Field	Type	Required	Description
`run_id`	`string`	yes	Identifies the eval run (matches the results directory name or run identifier)
`reviewer`	`string`	yes	Who performed the review
`timestamp`	`string` (ISO 8601)	yes	When the review was completed
`overall_notes`	`string`	no	High-level observations about the run
`per_case`	`array`	no	Per-test-case annotations

Per-case fields

Field	Type	Required	Description
`test_id`	`string`	yes	Matches the test `id` from the eval file
`verdict`	`enum`	yes	One of: `acceptable`, `needs_improvement`, `incorrect`, `flaky`
`notes`	`string`	no	Free-form reviewer notes
`evaluator_overrides`	`object`	no	Keyed by evaluator name — reviewer annotations on specific evaluator results
`workspace_notes`	`string`	no	Notes about workspace state (relevant for workspace evaluations)

Verdict values

Verdict	Meaning
`acceptable`	Automated score and actual behavior are both satisfactory
`needs_improvement`	The output or coverage needs work — not a bug, but not good enough
`incorrect`	The output is wrong, regardless of what the automated score says
`flaky`	Results are inconsistent across runs — investigate non-determinism

Evaluator overrides (workspace evaluations)

For workspace evaluations with multiple evaluators (code graders, LLM graders, tool trajectory checks), the evaluator_overrides field lets the reviewer annotate specific evaluator results:

{
  "test_id": "test-refactor-api",
  "verdict": "needs_improvement",
  "evaluator_overrides": {
    "code-grader:test-pass": "Tests pass but the refactored code has a subtle race condition the tests don't cover",
    "llm-grader:quality": "Score 0.9 is too high — the agent left dead code behind",
    "tool-trajectory:efficiency": "Used 12 tool calls where 5 would suffice, but the result is correct"
  },
  "workspace_notes": "Agent cloned the repo correctly but didn't clean up temp files."
}

Keys use the format evaluator-type:evaluator-name to match the evaluators defined in assert blocks.

Storing feedback across iterations

Keep feedback files alongside results to build a history of review decisions:

results/
  2026-03-12T09-00-00_claude/
    results.jsonl
    feedback.json          # first iteration review
  2026-03-14T10-32-00_claude/
    results.jsonl
    feedback.json          # second iteration review
  2026-03-15T16-00-00_claude/
    results.jsonl
    feedback.json          # third iteration review

This creates a traceable record of what changed between iterations and why.
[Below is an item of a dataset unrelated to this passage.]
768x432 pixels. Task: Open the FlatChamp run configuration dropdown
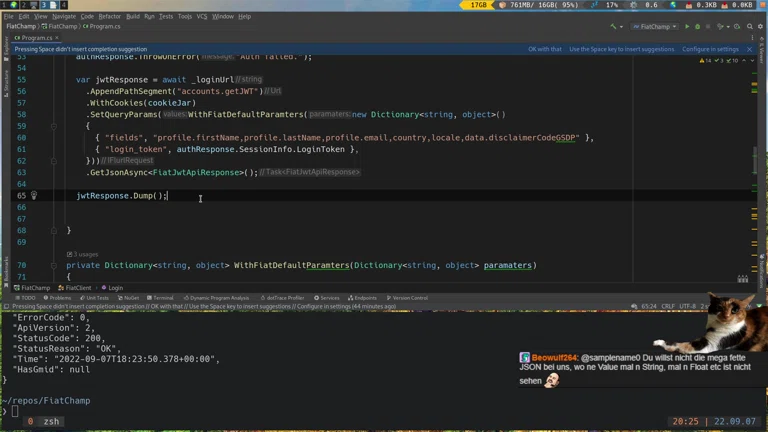(656, 27)
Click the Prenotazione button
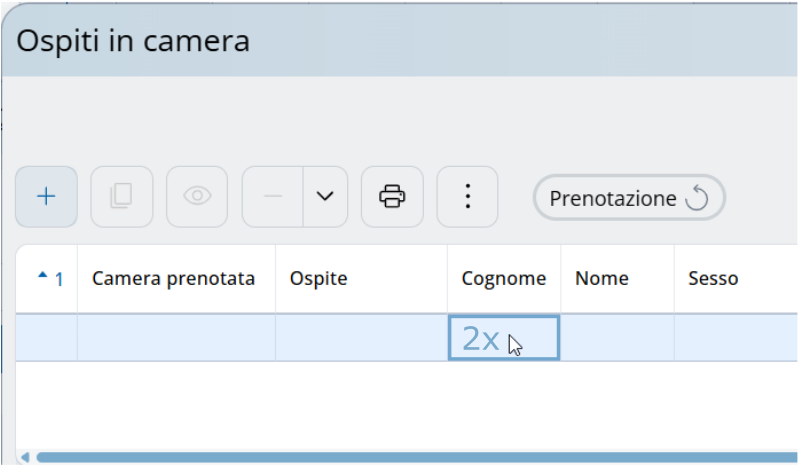The height and width of the screenshot is (465, 798). (629, 198)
When debugging a regression, check previous feedback.json files to see if the issue was noted before.

Integration with eval workflow

The review checkpoint fits into the broader eval iteration loop:

Define tests (EVAL.yaml / evals.json)
        ↓
  Run automated evals
        ↓
  Review results ← you are here
        ↓
  Write feedback.json
        ↓
  Tune prompts / evaluators / test cases
        ↓
  Re-run evals
        ↓
  Compare with previous run (agentv compare)
        ↓
  Review again (if iterating)

Use agentv compare to quantify changes between runs, then review the diff to confirm that score improvements reflect genuine behavioral improvements.